Created attachment 106842 [details] NFS support for worktodo implementation here's a patch that addresses this bug. please review and comment.
> + int (*sync_page_delayed)(struct page *); An address space op for doing the async variant of sync_page that aio is doing by hand (based on invalid assumptions) certainly seems reasonable. Can we get a big fat comment about what it does? > +static inline int sync_page_delayed(struct page *page) > +{ > + struct address_space *mapping = page->mapping; > + > + if (mapping && mapping->a_ops && mapping->a_ops->sync_page_delayed) > + return mapping->a_ops->sync_page_delayed(page); > + schedule_task(&run_disk_tq); > + return 0; > +} there is space/tab damage here. I don't think it should always schedule the run_disk_tq, either. Instead the patch should just add a block_sync_page_delayed() which pairs with block_sync_page(). Then add it to the file systems we care about (ext3?). > +static inline int sync_page(struct page *page) > +{ > + struct address_space *mapping = page->mapping; > + > + if (mapping && mapping->a_ops && mapping->a_ops->sync_page) > + return mapping->a_ops->sync_page(page); > + run_task_queue(&tq_disk); > + return 0; > +} (tab/space again.) Why not export the sync_page() from mm/filemap.c? Another sync_page() that unconditionally runs tq_disk is confusing.
tab damage now fixed in my version of the patch. sorry about that. i considered a block_sync_page_delayed, but thought that might be a little too much churn for a prototype. i can add it if people think this whole approach is a good idea. sync_page and sync_page_delayed are both local helper functions. especially if we take the block_sync_page_delayed approach, i guess neither of these helpers should explicitly run the disk queue.
Created attachment 106991 [details] second revision of sync_page support in worktodo this version addresses earlier comments, and fixes a race condition that results in nfs_flushd not running often enough. it appears that this patch by itself is enough to make NFS aio usable and performant (the patch for 139582 may not be necessary, and in fact may result in worse performance in some cases). i've tested with OraSim. comments and review please.

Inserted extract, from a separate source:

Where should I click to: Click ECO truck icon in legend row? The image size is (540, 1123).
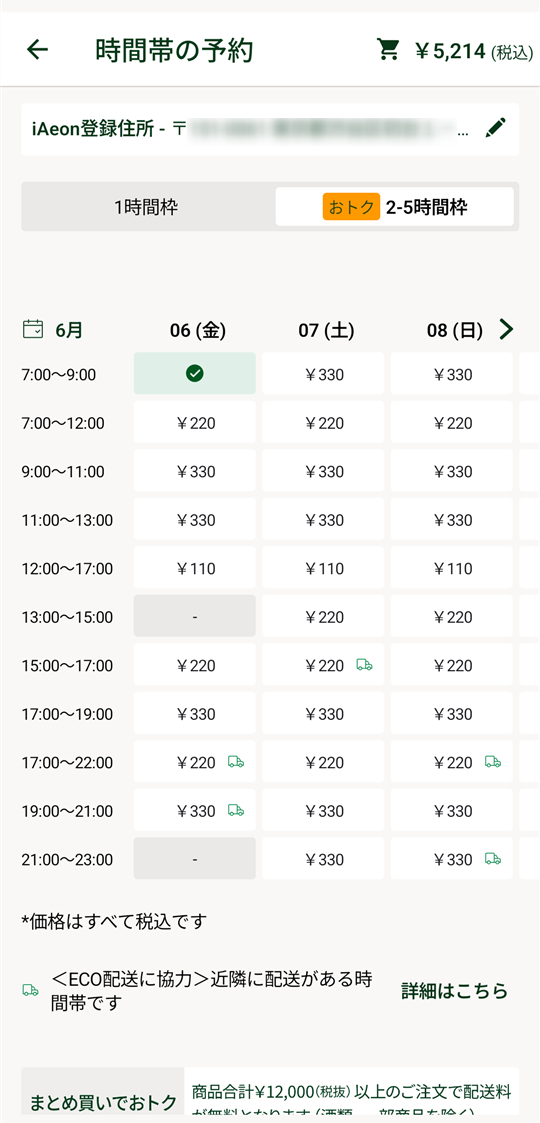[30, 991]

Created attachment 110197 [details] KABI friendlier patch The path proposed in comment #8 has major KABI issues and appears entire patch may not been need to make AIO work better over NFS. From my testing, using the two iozone commands Chuck suggested, it appears only the addition of the __sync_page() call to wtd_lock_page() is really need to make things work better. Plus there is not any KABI issue with that part of the patch. Working with our AIO guy, I understand why the new sync_page_delayed() is a desired addition, but its a KABI infraction plus it not really clear its need to explicitly address the bug, which is, make NFS work better with AIO.... So the patch I'm proposing only introduces the __sync_page() call. Please test this it see if truly fix the problem....
what exactly is the KABI issue with the sync_page_delayed() part of the patch? i thought that part would still be acceptable. at this point, we need OraSim and real Oracle database testing. i will leave that to Greg. iozone testing is not enough here, we've found that Oracle still has some problems running with NFS aio, especially without sync_page_delayed.
The patch modifies the address_space_operations structure which is exported. That most certainly breaks the kernel ABI. Instead of adding the sync_page_delayed function pointer, we could hack up __wtd_lock_page_waiter to check if a page is backed by an NFS file system, and call nfs_wake_flushd from there if so. It's an ugly hack, but it's arguably no worse than assuming every page is backed by a block device. What do you think?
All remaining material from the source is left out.